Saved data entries
.....
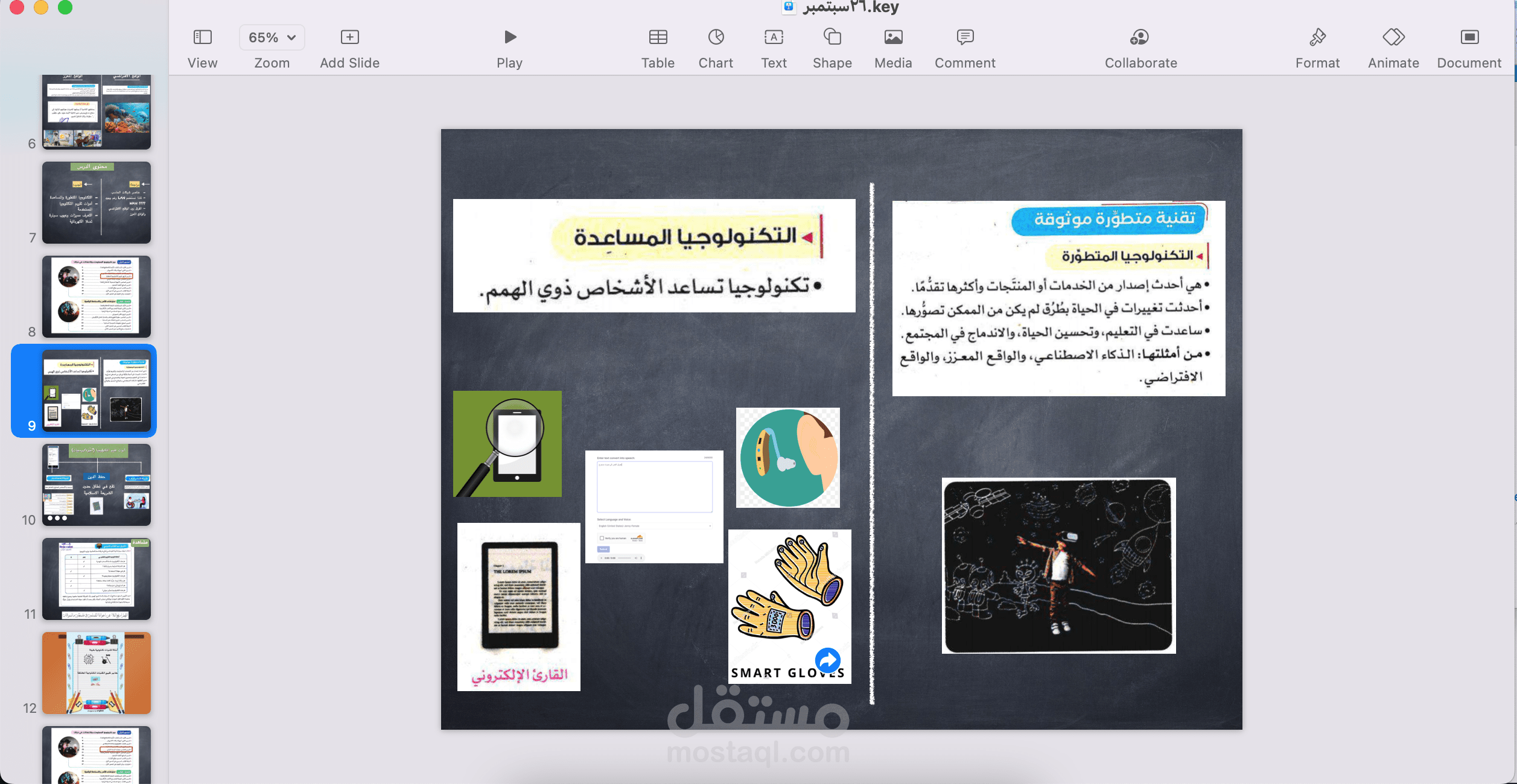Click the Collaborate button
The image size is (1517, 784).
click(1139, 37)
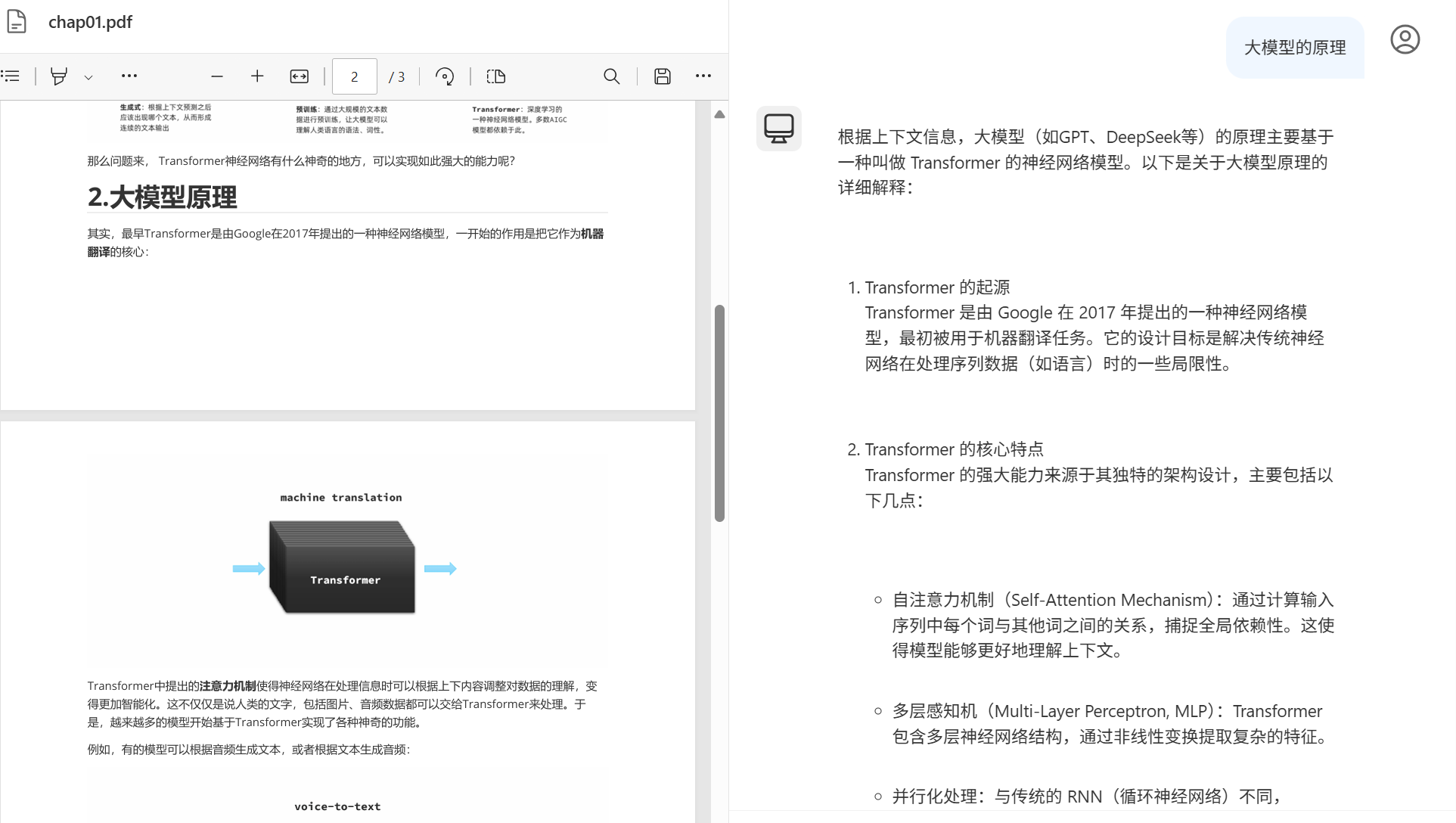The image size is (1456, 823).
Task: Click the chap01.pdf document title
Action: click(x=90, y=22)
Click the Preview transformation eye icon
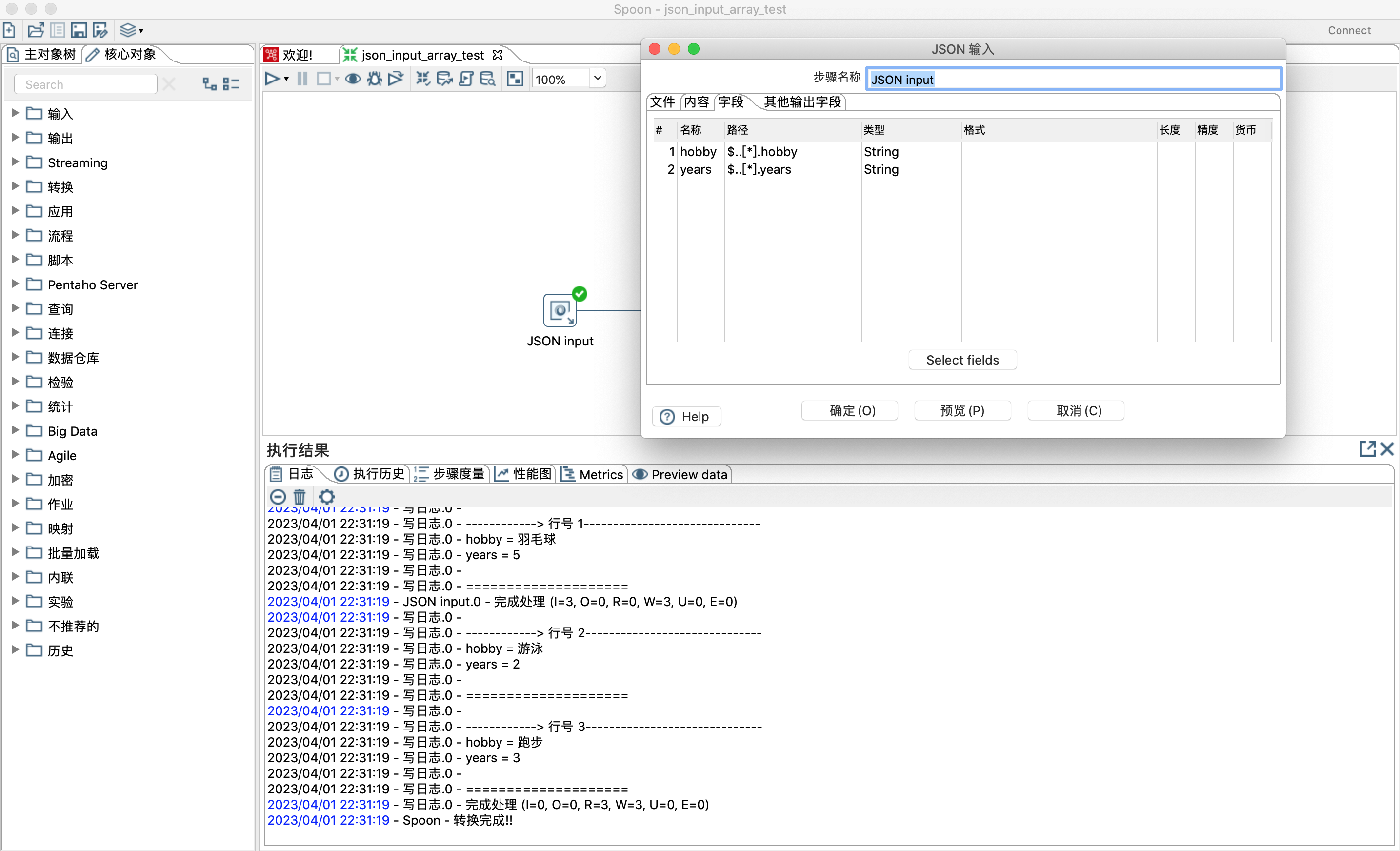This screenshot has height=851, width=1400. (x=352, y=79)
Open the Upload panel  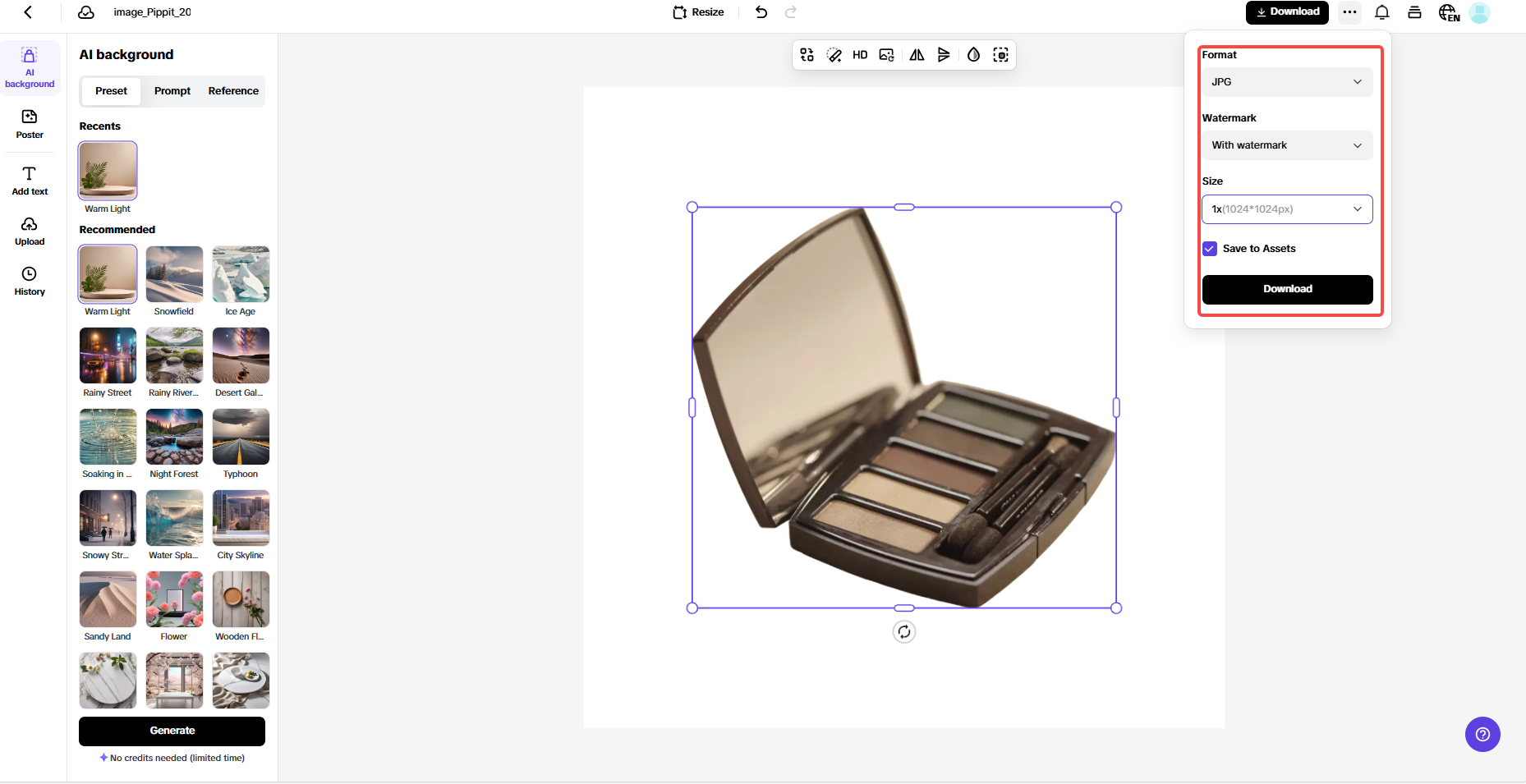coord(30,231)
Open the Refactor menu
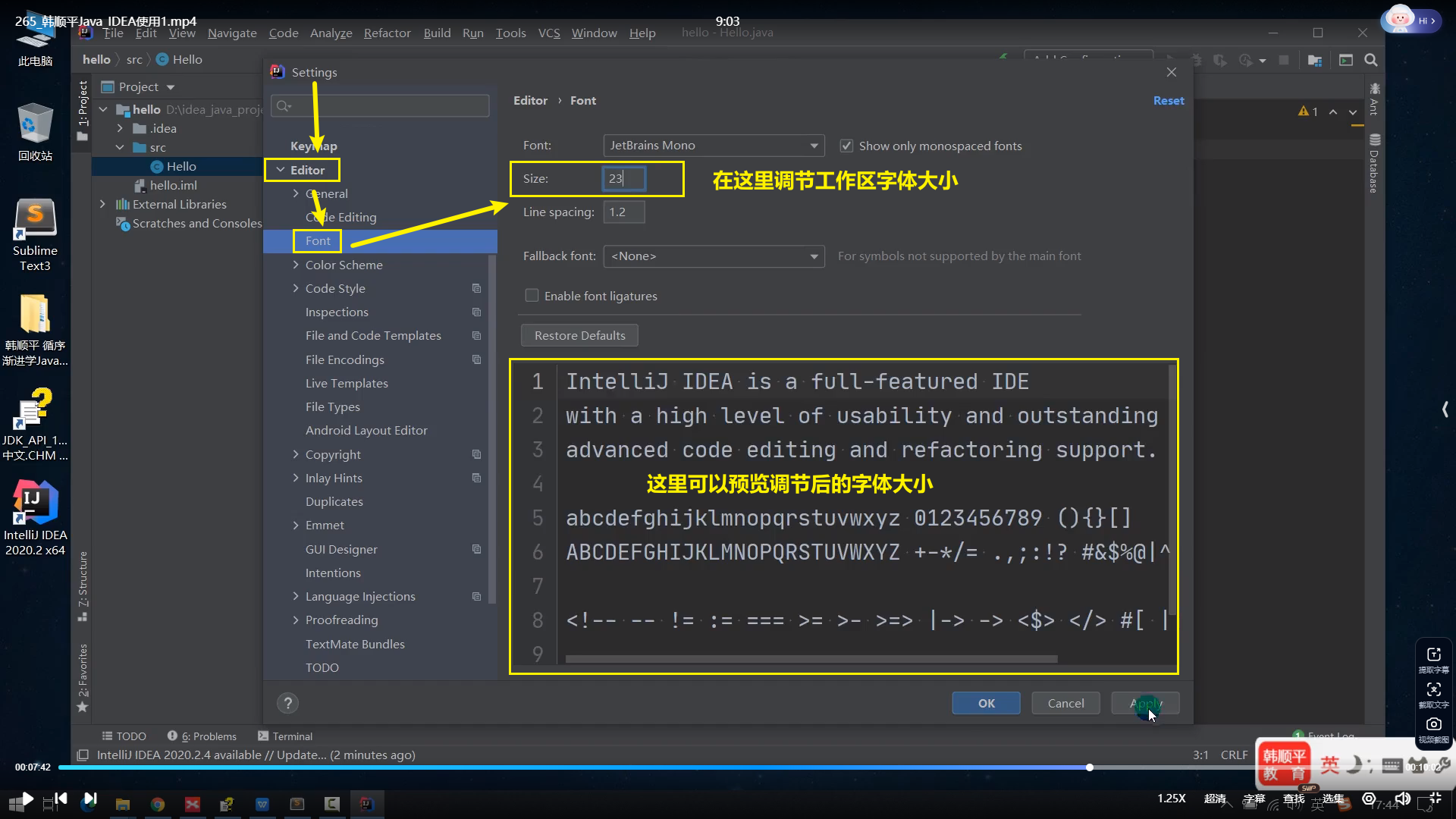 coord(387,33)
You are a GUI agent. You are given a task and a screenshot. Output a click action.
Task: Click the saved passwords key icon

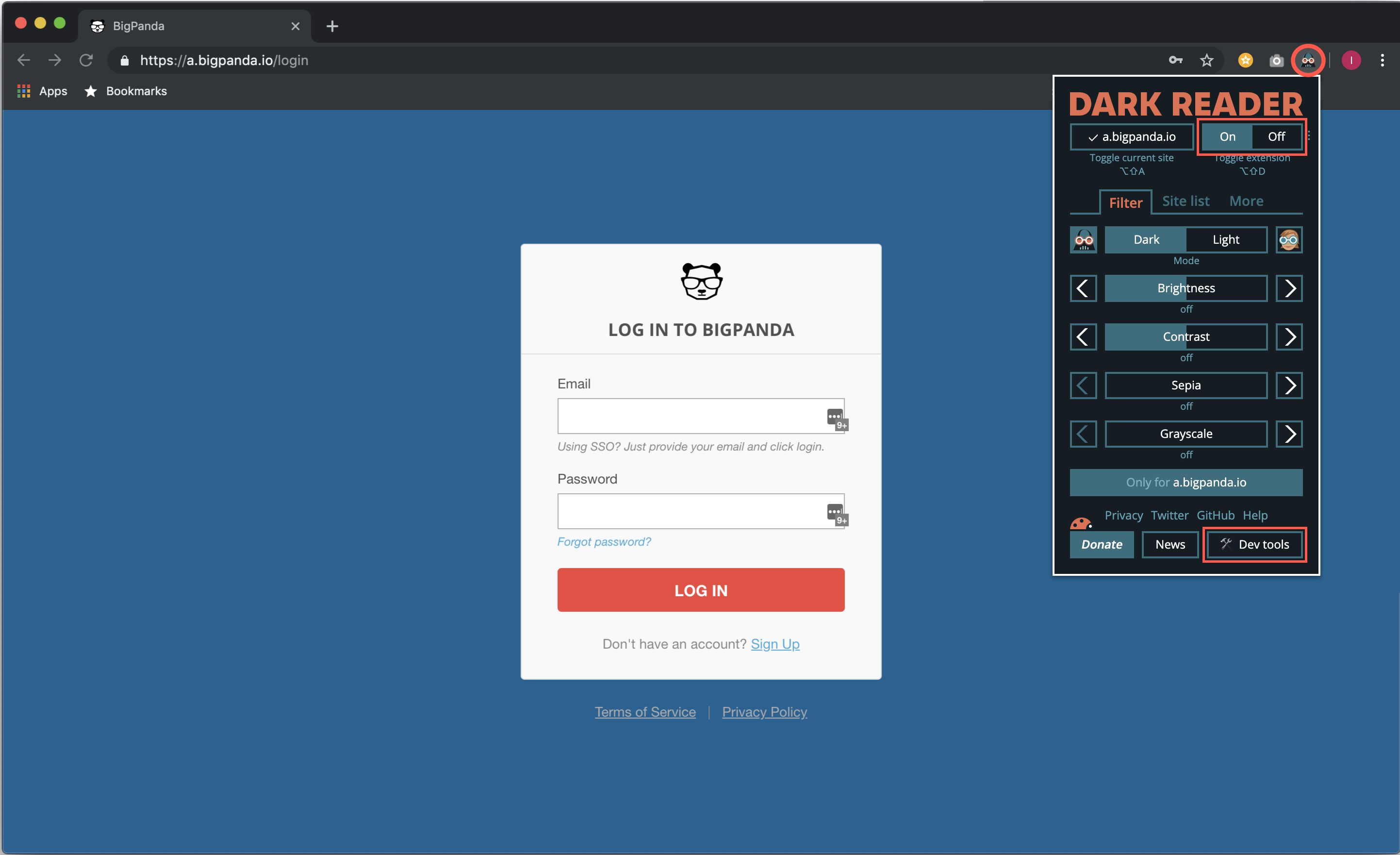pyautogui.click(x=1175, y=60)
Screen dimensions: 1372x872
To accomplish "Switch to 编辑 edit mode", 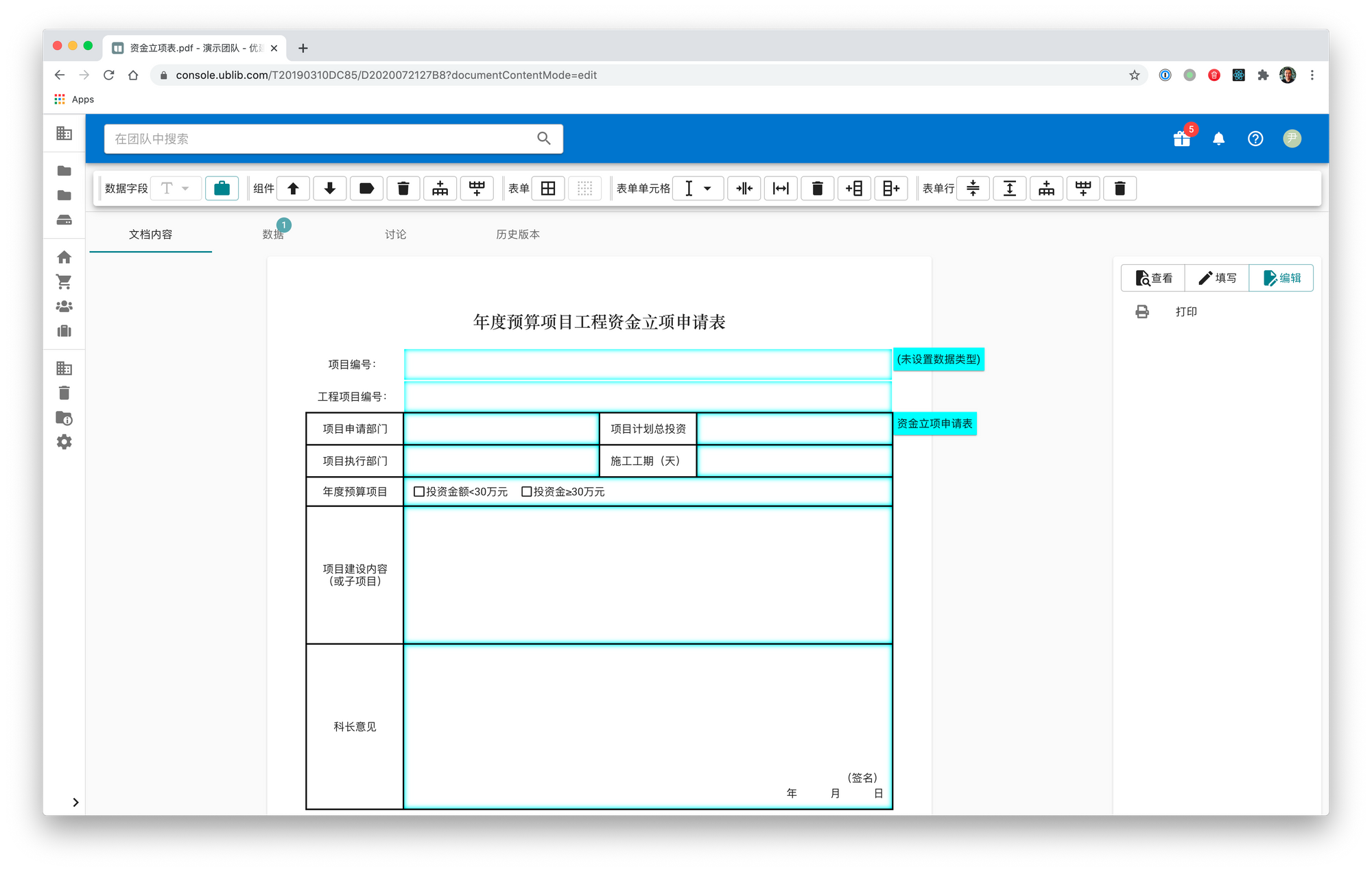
.....
Beginning with the line with "Task: Click the saved passwords key icon", repeat the entries above exactly, up to and including the last line, leaving out pictures.

[Your solution]
Task: Click the saved passwords key icon

pyautogui.click(x=1175, y=60)
Screen dimensions: 1372x872
To accomplish "Switch to 编辑 edit mode", 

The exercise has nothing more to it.